Defense lawyers believe Crespi's statement to detectives shows he was delusional and irrational in the days leading up to the twins' killings.

Crespi, the defense attorneys said, was not in financial trouble and wasn't in jeopardy of losing his job. He was earning six figures at Wachovia.

Crespi also told detectives on the day of the killings that he worried he wouldn't get a bonus in February from the bank. He said he received a $45,000 bonus last year.

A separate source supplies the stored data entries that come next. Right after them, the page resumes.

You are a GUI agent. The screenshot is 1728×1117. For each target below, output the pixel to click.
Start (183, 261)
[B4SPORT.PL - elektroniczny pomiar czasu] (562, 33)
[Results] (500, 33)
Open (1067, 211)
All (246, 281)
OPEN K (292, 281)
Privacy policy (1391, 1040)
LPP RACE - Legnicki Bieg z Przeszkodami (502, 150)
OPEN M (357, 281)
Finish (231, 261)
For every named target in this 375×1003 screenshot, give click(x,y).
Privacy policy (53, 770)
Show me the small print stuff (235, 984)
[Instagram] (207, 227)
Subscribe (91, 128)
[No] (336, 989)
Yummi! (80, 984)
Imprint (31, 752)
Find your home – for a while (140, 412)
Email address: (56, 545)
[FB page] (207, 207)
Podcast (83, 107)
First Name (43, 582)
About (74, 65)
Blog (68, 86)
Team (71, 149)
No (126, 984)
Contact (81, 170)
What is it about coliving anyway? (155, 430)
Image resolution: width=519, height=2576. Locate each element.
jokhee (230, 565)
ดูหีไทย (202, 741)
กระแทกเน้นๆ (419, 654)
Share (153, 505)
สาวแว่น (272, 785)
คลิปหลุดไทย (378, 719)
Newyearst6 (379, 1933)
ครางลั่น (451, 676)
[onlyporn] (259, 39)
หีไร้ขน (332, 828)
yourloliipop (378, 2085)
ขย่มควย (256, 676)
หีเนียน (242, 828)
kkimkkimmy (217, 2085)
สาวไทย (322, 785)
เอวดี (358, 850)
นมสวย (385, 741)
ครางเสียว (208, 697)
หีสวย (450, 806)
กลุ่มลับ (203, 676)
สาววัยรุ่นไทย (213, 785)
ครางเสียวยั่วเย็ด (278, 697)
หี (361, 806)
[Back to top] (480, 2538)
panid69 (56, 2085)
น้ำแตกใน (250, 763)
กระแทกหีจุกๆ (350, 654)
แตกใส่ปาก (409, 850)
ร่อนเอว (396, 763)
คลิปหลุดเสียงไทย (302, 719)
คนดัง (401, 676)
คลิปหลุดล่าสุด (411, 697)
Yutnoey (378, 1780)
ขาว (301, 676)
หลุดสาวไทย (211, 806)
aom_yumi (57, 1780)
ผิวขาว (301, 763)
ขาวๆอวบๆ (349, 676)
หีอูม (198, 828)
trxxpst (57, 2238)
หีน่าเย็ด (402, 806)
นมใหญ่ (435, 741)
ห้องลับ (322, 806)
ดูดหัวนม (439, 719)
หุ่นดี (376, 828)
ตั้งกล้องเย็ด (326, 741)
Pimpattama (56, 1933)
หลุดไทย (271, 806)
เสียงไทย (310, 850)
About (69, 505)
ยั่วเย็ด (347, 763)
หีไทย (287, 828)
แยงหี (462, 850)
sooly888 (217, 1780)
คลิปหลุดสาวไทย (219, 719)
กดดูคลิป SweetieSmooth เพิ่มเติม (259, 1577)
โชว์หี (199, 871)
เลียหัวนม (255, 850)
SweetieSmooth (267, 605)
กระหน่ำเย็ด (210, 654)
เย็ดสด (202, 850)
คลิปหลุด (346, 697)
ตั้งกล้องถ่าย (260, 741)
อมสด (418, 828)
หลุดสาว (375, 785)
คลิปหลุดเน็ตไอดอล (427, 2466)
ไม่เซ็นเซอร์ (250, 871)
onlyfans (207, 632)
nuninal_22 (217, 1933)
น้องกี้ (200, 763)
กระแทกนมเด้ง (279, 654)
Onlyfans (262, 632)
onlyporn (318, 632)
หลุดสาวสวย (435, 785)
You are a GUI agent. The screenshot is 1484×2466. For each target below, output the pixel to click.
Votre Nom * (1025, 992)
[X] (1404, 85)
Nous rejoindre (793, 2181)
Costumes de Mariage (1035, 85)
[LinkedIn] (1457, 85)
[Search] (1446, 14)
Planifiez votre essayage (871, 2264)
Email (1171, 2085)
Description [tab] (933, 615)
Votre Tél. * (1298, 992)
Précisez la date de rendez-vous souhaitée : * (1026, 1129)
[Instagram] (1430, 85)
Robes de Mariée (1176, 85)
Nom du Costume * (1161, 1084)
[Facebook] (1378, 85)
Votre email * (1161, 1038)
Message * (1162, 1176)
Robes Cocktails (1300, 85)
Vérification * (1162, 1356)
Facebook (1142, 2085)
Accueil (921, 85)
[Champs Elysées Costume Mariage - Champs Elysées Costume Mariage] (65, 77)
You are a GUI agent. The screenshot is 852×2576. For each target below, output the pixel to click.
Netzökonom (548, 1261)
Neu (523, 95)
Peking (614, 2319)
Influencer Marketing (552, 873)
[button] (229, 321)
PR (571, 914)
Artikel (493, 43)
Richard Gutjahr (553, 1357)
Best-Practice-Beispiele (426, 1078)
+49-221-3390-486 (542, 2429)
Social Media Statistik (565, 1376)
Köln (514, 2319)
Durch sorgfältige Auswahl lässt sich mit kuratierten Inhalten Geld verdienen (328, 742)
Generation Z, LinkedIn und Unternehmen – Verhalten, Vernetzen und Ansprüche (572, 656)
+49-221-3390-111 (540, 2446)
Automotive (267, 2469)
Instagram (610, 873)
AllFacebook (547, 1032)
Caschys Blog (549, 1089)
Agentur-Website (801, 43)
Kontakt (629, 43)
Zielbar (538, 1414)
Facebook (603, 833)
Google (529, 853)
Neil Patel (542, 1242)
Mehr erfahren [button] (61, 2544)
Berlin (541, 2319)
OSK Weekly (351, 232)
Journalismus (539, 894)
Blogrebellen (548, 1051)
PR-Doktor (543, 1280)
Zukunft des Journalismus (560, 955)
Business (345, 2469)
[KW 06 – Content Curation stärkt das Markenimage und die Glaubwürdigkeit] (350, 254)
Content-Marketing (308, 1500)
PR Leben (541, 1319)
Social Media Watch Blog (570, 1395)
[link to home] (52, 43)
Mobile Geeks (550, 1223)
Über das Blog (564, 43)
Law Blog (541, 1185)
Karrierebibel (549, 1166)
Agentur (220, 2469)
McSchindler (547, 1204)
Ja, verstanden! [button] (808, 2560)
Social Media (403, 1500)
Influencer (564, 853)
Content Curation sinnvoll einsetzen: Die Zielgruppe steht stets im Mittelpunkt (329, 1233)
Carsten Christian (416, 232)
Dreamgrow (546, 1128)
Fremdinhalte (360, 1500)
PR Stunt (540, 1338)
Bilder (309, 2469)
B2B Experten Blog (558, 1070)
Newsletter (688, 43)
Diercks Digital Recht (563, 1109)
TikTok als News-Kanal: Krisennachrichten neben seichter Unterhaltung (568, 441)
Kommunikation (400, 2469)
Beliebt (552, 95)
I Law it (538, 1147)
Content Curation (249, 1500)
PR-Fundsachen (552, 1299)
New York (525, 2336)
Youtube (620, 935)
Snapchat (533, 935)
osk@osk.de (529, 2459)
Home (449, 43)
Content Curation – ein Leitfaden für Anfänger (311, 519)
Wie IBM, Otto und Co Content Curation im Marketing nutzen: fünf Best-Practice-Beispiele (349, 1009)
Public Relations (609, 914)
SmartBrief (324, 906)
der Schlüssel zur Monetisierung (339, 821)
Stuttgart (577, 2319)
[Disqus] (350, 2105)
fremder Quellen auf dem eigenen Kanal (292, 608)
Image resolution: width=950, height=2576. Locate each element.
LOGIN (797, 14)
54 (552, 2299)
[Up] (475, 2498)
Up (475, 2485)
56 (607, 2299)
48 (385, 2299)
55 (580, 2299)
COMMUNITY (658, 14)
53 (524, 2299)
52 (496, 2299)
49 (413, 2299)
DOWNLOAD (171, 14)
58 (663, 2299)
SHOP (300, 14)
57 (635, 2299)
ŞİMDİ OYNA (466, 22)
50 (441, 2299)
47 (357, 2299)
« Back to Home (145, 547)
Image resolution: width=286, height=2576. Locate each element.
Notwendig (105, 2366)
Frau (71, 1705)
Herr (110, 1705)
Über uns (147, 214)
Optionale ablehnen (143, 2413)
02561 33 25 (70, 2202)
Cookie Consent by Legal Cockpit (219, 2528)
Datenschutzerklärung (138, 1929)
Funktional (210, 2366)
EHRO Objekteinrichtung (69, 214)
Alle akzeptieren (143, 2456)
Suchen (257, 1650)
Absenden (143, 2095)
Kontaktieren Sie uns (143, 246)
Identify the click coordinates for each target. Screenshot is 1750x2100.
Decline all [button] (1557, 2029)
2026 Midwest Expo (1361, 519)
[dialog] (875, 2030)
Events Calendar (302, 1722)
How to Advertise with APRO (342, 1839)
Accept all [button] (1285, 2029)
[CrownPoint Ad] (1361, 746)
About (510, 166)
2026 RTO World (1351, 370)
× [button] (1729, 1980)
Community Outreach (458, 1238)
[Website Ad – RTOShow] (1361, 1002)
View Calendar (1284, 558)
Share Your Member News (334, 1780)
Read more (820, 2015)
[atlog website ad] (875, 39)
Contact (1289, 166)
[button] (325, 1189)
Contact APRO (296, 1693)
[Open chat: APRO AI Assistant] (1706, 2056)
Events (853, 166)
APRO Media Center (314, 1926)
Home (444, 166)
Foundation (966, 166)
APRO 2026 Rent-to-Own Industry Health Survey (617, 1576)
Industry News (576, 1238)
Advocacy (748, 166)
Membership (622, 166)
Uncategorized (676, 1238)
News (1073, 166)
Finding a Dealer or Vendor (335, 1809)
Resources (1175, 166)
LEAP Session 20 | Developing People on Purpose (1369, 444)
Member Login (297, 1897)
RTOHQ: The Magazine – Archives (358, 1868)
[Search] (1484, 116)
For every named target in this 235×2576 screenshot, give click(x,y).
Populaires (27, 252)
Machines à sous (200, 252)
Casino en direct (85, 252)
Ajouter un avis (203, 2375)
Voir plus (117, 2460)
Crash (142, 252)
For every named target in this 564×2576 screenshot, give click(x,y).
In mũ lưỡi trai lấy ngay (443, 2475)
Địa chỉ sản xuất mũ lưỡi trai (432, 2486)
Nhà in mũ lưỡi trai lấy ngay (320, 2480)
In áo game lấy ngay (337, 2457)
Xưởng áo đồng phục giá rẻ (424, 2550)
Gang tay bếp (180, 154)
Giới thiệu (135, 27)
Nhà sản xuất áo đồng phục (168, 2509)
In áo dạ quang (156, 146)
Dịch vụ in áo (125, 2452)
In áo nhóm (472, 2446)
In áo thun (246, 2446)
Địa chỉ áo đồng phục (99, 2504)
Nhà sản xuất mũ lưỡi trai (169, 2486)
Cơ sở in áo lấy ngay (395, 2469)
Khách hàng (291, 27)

Just weeks after the twins' killings, the family learned that Wachovia had already approved his biggest bonus ever.

During the plea hearing, defense lawyers are expected to put on evidence that a psychiatrist has concluded Crespi is competent to enter the guilty pleas.

The judge will question Crespi about his decision to plead guilty, his rights to a jury trial and whether he is in fact guilty. The judge also will ask Crespi if he understands what he is doing and the consequences of his guilty pleas.

Kim Crespi, meanwhile, has been visiting her husband almost every week at Raleigh's Central Prison, where he is being held in a mental hospital unit. The Crespis' 18-year-old daughter, Jessica, graduated from high school last month.

Kim Crespi said she hopes one day to understand her husband's illness and how similar tragedies can be avoided.

"David is a sweet, caring, life-affirming, nonviolent man who deeply loves and cares for his family," she said.

"How he could do such horrific and uncharacteristic acts is beyond reason for those who knew him."